TENERIFE

Un gafe que no es gafe

En contra de la creencia popular, el Tenerife gana más de lo que pierde en Carnavales. Tanto, que en la última década, solo ha tropezado una vez.

Un gafe que no es gafe
DIARIO AS DIARIO AS

Santa Cruz está disfrazada para el Carnaval. Ya se conoce a la Murga ganadora, a la Reina del 2020 y las calles están preparadas para recibir a millones de personas. Solo falta el disfraz y salir a pasarlo bien. Y en este contexto, el Tenerife suele jugar sus partidos desafiando el gafe carnavalero que dice que los resultados no suelen acompañar. Todo un mito. Con los números en la mano, la realidad es bien diferente.

Desde que en febrero de 1961 la dictadura franquista oficializara el Carnaval tinerfeño, bajo el nombre de Fiestas de Invierno de Santa Cruz de Tenerife, el equipo blanquiazul ha disputado 55 ‘partidos carnavaleros’ en el Heliodoro con un balance de 31 victorias, 14 empates y sólo 10 derrotas. Y en la última década, la dinámica también es positiva: siete victorias, dos empates y una única caída.

Esa única mancha fue un doloroso 1-4, un lunes de Carnaval y bajo un diluvio, ante el Barcelona B que dirigía Luis Enrique y tenía a Montoya, Bartra, Sergi Roberto o Nolito. Por contra, de los triunfos logrados en este período, pocos recuerdos colectivos quedan. Hace dos años, sin ir más lejos, los blanquiazules golearon al Córdoba por 5-1 en el estreno de Etxeberria en el banquillo.

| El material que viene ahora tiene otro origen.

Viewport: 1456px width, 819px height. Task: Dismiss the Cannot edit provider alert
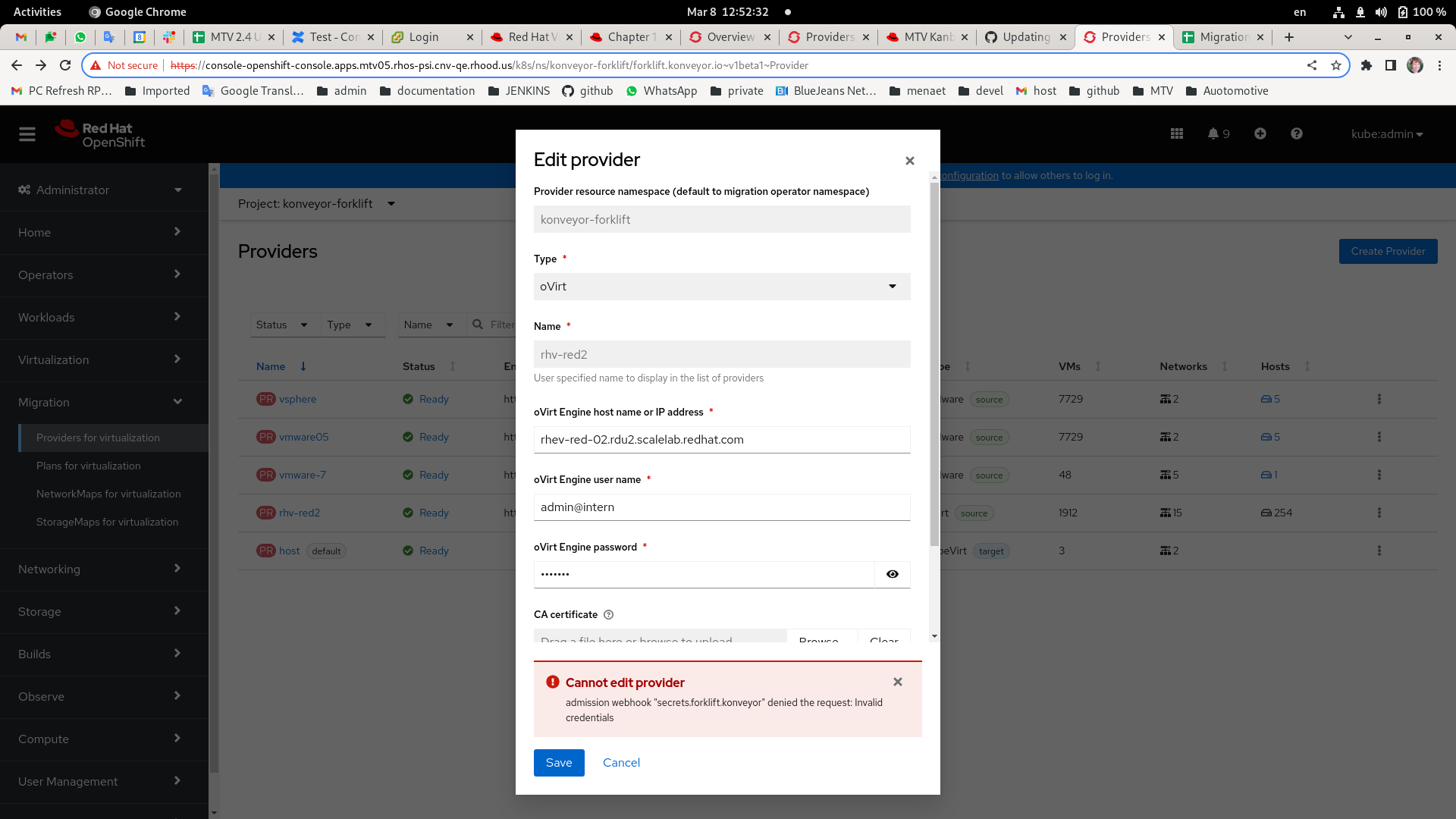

La primera derrota carnavalera llegó en 1978, tras doce victorias y tres empates, pero los fieles más veteranos no la olvidan: un 0-4 ante el Depor, con el tinerfeño Cantudo en las filas gallegas. A partir de ahí, cada derrota dejó huella y dio lugar el mito, mientras que las victorias pasaban desapercibidas.

Y eso que hubo algunas vitales: una remontada (3-1) ante el Sabadell en 1989 catapultó a Primera al Tenerife de Benito Joanet o el 4-3 ante el Real Madrid que dirigía Heynckes y era líder virtual de la Liga al ganar 2-3 a un Tenerife con diez por la expulsión de Juanele y el golazo de Roberto Carlos desde el córner. Sin embargo, el debutante Lillo sacó un mediocentro y dio entrada a Roy Makaay quien en cinco minutos marcó un gol, forzó un penalti que transformó Kodro, provocó dos expulsiones y lideró la victoria carnavalera más recordada.